Drinking while in a combat zone might not be the best idea. You know, weapons, incoming fire, needing to react quickly and all of that. Booze won’t help your soldier react quickly or effectively.
Finally, what happens if that blue vodka isn’t tightly secured and it spills all over all of the other stuff in the box?
Slim Jims, jerky, and pork are off-limits… sometimes
Does your loved one love some jerky or cured meat products? Yeah, mine, too. However, we learned really quickly that not all jerky can be shipped to certain places. This mostly applied to troops deployed to or stationed in Muslim countries, like Afghanistan. Pork is a no-no for practicing Muslims.
The trickle-down effect is that it is also off limits for troops, too. Stick to beef or turkey jerky instead.
Skip the perishable, melty treats
My spouse adores Reese’s cups. You know what he missed for the year he was in Afghanistan? Reese’s cups. Because I refused to send those ooey-gooey chocolate treats to him. They will melt and your box will be disgusting and/or moldy. Everything will be ruined.
Lesson learned: stick to the shelf-stable items they love equally. Like Oreos and Pop Tarts or granola bars and Little Debbie Snack Cakes. Those things will last through the end of the world. (Here’s a huge list of swaps for foods that can melt. And here’s a complete guide on how to send food in the mail safely.
Things that shatter
As I’ve learned in many years of mailing care packages around the world, the post office is not gentle with your boxes. Nope, those suckers are tossed around. And when those things are transferred to the military side of USPS? Gentle might not be in their vocabulary.
That’s okay though. You just need to learn to pack smarter.
If you absolutely must send something breakable, so be it. Wrap it really, really, really (you get the idea) well in a forgiving cushioning material. I like to use socks. That way it’s two fun presents in one! (Here’s a bunch of packaging ideas.)
Then I wrap the item wrapped in socks inside of newspaper. All of that gets tucked into a grocery bag, which is tied. Finally, it all goes into a gallon sized Ziploc baggie. Because you can never be too careful with breakables!
Other than that, skip the glass ornaments and tchotchkes.

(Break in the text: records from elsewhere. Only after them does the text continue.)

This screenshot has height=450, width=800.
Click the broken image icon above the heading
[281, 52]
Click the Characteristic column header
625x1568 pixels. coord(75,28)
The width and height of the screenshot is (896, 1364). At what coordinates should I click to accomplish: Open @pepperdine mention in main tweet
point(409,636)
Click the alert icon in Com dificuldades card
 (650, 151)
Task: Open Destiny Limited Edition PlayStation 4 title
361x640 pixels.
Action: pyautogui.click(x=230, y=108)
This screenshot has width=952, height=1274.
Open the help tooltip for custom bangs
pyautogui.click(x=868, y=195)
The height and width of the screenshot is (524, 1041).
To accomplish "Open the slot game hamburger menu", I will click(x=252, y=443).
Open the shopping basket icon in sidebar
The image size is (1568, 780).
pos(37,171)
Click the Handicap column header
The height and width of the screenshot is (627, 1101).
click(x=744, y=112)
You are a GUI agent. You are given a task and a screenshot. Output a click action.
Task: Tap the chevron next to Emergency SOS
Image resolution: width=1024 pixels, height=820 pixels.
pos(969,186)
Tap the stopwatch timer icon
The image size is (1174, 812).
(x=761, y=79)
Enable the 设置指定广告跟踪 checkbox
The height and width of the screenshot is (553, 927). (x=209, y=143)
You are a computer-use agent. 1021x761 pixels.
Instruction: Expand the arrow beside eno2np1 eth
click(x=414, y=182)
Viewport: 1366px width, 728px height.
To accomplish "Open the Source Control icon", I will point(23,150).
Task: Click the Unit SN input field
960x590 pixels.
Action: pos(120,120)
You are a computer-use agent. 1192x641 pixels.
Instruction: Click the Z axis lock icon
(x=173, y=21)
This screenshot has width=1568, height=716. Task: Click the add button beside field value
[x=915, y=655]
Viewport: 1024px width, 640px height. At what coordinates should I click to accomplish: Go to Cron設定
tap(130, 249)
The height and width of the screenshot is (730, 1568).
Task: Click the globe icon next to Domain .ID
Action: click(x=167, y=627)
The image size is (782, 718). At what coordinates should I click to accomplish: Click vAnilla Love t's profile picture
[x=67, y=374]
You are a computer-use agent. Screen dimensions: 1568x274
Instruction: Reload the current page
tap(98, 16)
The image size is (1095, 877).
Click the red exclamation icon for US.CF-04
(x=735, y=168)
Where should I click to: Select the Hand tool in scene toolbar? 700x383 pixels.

Assume they will be shattered upon arrival.
Anything liquid or gooey
We’ve covered sticky, melty food items already. However, you might not consider all the issues caused by non-food liquid or oozy things. Like body wash, liquid soap, drinks, cologne. You know what’s awful? A whole USPS shipment that smells like Axe manly-man because someone’s care package item exploded in transit.
Do not inflict this scent on everyone.
Again, sometimes shipping liquid-y things cannot be helped. If you must ship that item and it cannot wait, triple Ziploc bag that bad boy. Trust me, one bag won’t always contain the mess.
Under pressure? Don’t send!
For the duration of the deployment, try to avoid things that are pressurized in care packages. Think about: bug spray, sun screen, some kinds of shaving cream, energy drinks, and body spray. Sometimes these items don’t do well in unpressurized airplane cargo holds, in widely variable temperatures or when roughly handled. They can, in short, explode. We don’t want that.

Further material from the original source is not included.